(Task inputs Opens)

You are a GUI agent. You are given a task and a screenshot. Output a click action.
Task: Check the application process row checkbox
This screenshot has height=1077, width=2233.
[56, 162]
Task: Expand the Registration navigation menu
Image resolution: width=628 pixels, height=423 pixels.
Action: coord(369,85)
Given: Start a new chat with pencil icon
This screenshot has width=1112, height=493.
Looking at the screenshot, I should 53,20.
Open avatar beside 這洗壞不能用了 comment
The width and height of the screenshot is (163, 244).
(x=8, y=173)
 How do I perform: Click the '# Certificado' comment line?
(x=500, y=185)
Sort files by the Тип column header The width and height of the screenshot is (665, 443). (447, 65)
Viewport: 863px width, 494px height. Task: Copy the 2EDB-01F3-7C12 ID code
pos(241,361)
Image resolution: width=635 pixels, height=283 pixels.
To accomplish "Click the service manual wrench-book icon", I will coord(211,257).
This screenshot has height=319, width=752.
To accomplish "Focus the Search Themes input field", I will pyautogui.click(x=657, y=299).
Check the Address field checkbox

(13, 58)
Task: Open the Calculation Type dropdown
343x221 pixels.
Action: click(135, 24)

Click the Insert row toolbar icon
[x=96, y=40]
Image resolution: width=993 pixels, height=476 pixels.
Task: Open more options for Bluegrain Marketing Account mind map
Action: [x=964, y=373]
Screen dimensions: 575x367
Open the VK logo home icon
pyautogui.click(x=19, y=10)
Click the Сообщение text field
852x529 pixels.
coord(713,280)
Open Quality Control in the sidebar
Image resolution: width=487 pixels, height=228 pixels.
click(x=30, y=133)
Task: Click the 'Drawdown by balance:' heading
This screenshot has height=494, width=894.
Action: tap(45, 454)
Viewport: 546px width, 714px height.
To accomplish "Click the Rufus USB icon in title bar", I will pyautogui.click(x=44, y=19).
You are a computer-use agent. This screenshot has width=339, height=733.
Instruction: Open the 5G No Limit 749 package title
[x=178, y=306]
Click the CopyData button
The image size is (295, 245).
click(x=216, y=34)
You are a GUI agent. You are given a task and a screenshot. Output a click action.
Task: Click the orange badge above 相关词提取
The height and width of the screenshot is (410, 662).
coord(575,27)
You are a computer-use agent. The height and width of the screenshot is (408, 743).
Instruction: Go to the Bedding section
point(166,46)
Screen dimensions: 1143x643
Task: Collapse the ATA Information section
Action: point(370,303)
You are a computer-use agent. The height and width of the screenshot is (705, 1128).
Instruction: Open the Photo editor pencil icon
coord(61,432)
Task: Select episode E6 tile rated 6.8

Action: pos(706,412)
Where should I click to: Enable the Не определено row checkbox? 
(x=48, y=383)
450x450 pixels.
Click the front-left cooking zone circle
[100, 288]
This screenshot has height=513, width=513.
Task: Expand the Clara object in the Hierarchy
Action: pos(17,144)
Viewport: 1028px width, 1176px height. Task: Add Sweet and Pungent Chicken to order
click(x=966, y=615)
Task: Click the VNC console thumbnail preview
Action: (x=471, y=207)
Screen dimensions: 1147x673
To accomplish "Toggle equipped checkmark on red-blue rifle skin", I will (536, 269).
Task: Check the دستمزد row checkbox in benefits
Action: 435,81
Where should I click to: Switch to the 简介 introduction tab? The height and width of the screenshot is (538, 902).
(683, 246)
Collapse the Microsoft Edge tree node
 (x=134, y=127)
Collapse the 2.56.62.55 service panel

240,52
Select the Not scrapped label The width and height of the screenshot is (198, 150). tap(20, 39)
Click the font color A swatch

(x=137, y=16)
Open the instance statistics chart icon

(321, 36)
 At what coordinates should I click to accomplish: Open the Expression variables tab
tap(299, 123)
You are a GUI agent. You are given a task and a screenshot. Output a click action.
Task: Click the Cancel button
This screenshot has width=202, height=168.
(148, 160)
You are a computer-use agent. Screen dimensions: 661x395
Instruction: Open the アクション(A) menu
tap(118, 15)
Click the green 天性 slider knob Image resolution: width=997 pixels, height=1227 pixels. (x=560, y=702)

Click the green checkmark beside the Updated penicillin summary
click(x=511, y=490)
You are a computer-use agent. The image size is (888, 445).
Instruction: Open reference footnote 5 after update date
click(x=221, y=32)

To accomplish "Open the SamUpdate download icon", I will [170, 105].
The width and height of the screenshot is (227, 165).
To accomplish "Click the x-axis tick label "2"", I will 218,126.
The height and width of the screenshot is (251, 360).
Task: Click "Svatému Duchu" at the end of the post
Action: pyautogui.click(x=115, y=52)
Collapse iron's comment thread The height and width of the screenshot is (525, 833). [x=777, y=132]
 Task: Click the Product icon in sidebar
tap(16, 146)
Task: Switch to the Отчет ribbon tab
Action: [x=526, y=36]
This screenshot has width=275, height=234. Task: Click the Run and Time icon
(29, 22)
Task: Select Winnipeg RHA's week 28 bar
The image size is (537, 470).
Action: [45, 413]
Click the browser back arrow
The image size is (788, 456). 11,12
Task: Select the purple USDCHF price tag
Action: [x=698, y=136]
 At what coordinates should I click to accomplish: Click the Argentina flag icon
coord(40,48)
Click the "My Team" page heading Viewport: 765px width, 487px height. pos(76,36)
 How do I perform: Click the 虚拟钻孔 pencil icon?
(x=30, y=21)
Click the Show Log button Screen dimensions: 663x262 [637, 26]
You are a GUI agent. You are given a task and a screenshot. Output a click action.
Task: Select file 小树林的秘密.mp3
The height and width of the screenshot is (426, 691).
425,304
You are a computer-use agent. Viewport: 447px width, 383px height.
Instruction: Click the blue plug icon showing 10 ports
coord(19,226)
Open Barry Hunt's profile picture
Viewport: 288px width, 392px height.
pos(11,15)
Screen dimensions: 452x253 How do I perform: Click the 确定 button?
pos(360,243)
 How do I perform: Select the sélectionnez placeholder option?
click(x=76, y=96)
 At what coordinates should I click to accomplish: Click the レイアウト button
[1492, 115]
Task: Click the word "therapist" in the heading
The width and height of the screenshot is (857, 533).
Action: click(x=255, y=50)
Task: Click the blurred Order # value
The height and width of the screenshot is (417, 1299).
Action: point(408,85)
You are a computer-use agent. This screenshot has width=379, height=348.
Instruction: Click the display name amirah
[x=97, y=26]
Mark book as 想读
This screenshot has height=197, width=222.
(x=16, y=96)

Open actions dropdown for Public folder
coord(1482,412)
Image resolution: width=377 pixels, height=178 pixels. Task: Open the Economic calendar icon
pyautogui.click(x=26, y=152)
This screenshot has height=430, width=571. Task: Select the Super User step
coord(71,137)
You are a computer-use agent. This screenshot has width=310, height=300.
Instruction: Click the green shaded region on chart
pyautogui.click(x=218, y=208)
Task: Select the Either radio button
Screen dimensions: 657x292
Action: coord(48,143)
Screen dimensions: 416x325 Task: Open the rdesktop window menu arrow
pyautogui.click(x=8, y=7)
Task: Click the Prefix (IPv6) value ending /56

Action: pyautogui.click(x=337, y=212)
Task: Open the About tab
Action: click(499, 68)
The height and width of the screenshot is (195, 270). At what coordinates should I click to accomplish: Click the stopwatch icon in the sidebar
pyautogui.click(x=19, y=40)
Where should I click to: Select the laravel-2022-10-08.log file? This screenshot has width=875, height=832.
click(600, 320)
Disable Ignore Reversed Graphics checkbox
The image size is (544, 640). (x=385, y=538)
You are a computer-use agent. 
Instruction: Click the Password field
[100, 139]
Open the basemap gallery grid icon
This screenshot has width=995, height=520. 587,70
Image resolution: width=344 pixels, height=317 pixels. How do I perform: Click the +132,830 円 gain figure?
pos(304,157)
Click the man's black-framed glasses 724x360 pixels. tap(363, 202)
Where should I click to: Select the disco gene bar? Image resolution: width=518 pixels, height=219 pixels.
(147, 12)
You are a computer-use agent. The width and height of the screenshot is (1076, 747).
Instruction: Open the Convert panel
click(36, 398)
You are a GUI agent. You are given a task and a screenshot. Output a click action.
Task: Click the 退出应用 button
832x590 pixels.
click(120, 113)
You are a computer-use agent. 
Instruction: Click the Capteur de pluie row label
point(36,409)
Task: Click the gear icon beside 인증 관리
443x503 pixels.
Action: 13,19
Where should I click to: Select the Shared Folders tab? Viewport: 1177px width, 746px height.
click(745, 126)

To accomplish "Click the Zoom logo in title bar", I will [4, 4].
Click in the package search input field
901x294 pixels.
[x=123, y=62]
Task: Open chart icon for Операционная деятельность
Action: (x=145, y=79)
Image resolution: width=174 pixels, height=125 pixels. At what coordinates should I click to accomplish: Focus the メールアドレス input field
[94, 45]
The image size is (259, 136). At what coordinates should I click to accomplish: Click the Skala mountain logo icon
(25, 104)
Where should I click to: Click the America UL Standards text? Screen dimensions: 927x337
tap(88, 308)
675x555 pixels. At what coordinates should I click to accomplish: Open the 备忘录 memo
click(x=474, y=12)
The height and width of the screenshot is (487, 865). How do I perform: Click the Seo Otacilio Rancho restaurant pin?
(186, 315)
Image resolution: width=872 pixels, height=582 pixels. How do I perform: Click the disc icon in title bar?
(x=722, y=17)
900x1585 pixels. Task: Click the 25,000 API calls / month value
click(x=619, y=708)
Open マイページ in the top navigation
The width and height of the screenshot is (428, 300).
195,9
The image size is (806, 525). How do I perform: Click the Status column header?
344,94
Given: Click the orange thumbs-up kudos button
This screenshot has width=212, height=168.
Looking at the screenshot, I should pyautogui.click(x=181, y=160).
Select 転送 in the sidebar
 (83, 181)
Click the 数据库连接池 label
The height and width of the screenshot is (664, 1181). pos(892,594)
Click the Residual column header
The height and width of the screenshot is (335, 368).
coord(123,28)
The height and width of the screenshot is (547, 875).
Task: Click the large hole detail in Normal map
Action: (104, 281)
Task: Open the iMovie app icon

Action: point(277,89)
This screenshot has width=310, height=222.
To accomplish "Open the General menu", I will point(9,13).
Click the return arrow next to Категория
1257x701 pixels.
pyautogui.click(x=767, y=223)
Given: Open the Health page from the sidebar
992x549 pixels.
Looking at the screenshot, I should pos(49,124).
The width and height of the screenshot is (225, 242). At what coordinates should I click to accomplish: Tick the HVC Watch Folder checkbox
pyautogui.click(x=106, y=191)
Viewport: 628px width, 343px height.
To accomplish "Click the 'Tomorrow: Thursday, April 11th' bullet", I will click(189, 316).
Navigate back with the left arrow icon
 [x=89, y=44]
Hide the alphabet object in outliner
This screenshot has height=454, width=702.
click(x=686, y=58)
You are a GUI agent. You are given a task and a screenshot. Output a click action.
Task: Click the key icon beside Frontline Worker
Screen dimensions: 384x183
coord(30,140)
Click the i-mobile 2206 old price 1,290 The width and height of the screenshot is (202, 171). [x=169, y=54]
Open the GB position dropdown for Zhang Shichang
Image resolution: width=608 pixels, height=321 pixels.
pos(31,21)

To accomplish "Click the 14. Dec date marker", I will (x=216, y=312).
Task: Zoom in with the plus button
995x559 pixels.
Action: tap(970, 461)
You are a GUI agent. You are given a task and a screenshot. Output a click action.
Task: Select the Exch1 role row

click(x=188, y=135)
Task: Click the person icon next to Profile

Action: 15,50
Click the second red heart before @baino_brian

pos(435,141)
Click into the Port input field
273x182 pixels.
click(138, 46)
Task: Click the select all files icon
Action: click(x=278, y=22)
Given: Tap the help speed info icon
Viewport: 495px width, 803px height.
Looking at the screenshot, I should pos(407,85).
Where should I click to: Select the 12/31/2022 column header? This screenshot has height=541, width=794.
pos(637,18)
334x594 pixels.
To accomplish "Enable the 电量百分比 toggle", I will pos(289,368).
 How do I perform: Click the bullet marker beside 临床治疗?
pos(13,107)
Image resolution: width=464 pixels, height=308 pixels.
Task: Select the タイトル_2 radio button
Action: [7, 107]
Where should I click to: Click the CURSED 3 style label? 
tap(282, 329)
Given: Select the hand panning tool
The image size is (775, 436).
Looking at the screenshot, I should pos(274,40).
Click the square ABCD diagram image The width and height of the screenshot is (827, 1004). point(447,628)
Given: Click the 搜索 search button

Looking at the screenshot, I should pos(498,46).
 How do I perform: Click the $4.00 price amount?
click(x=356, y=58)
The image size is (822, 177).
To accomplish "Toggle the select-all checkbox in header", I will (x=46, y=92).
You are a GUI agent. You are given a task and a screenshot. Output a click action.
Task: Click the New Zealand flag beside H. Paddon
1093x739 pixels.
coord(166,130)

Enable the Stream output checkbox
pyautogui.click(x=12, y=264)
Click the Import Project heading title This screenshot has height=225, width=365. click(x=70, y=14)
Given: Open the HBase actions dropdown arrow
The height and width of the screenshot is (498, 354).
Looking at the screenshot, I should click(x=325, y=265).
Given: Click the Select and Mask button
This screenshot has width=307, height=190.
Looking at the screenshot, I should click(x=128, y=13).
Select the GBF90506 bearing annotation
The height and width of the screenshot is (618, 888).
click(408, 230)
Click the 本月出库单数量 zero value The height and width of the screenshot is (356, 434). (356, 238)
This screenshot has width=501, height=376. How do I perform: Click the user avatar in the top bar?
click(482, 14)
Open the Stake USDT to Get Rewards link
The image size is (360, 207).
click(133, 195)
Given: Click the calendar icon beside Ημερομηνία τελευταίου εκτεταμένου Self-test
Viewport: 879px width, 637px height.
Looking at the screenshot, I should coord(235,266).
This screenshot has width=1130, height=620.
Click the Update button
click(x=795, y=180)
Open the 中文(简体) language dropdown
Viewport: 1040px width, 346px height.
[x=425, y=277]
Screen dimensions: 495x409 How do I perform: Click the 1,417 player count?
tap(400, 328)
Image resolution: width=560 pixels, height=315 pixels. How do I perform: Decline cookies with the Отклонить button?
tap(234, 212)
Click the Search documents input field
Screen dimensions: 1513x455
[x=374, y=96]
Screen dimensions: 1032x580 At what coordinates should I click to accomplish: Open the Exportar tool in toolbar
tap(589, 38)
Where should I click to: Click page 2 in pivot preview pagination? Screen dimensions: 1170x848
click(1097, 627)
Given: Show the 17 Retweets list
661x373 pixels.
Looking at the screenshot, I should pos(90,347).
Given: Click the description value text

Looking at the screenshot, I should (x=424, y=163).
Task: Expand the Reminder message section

(Task inputs Closes)

Activity ->
The expected output is one number, the tally of lines above containing "navigation".

Answer box ->
2